# PROBLEM TO WORK ON
Give an exact reproduction of the lines from the one with "Task: Select the My applications tab" to the final line of the entries below, both ends included, and omit the pictures.

# MATERIAL SUPPLIED
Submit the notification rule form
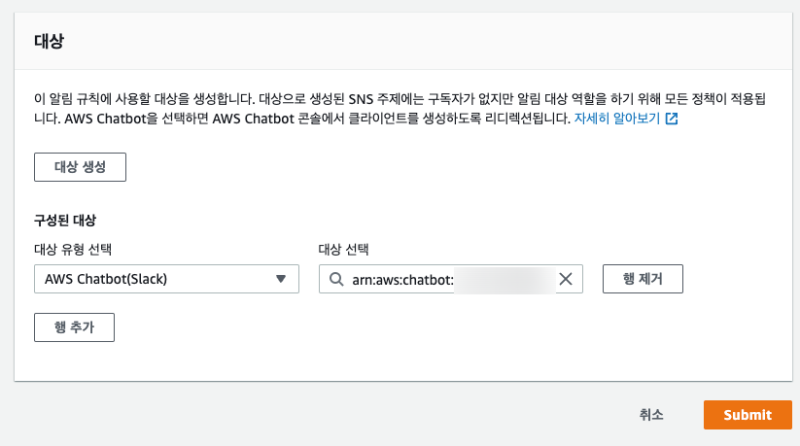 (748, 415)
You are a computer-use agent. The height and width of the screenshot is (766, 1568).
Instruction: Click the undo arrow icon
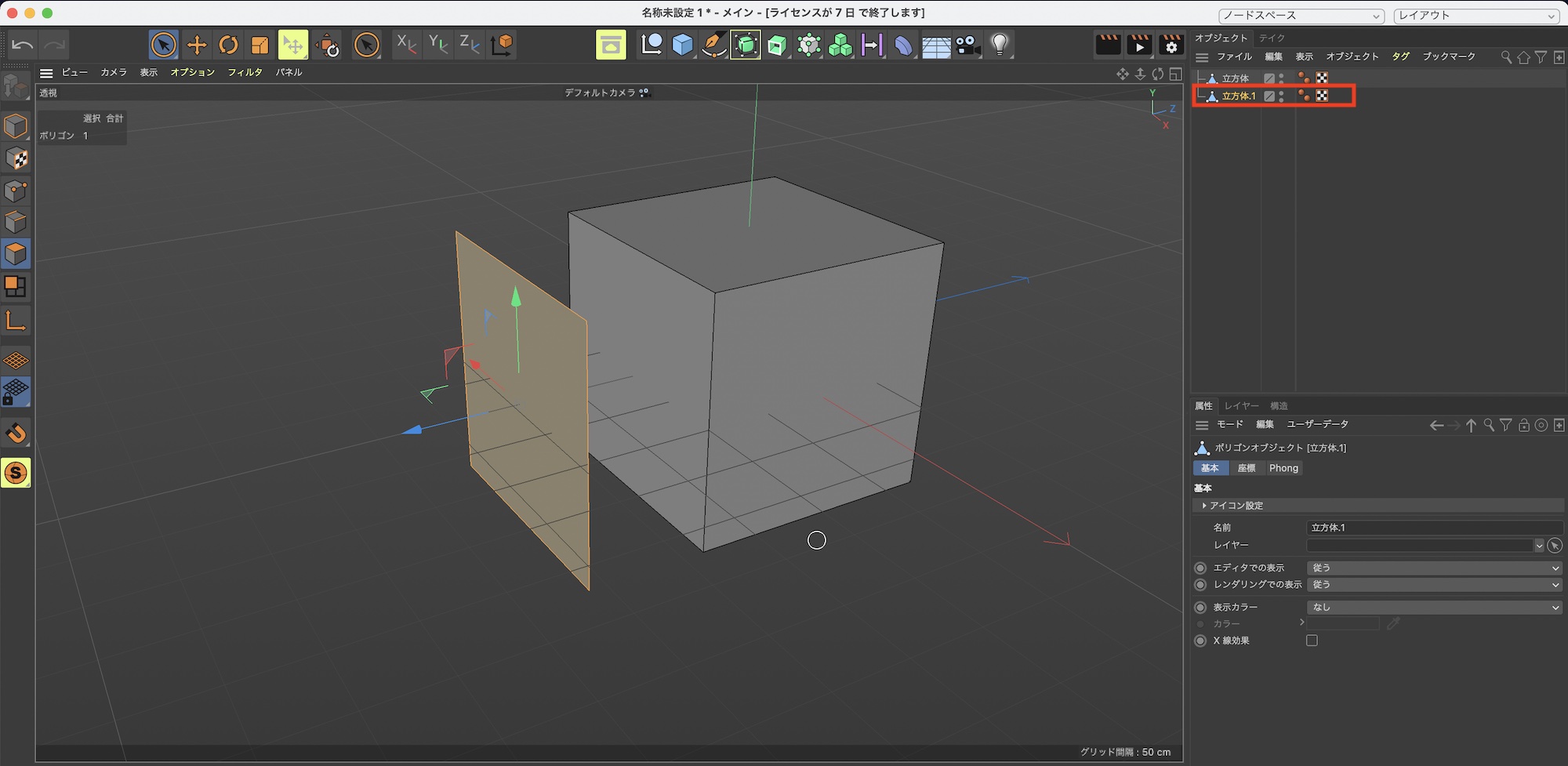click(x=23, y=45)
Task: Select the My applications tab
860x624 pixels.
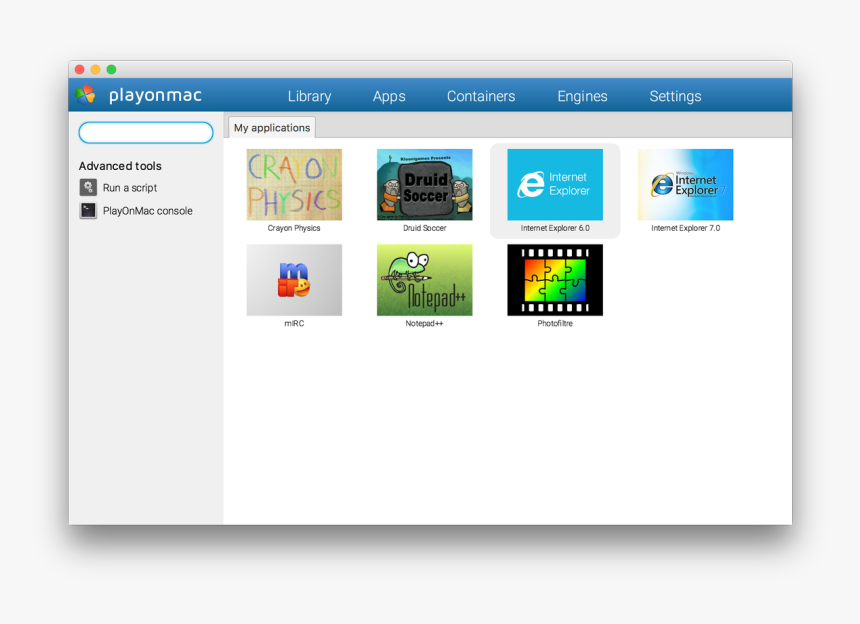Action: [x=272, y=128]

# OUTPUT
Task: Select the My applications tab
860x624 pixels.
Action: [x=272, y=128]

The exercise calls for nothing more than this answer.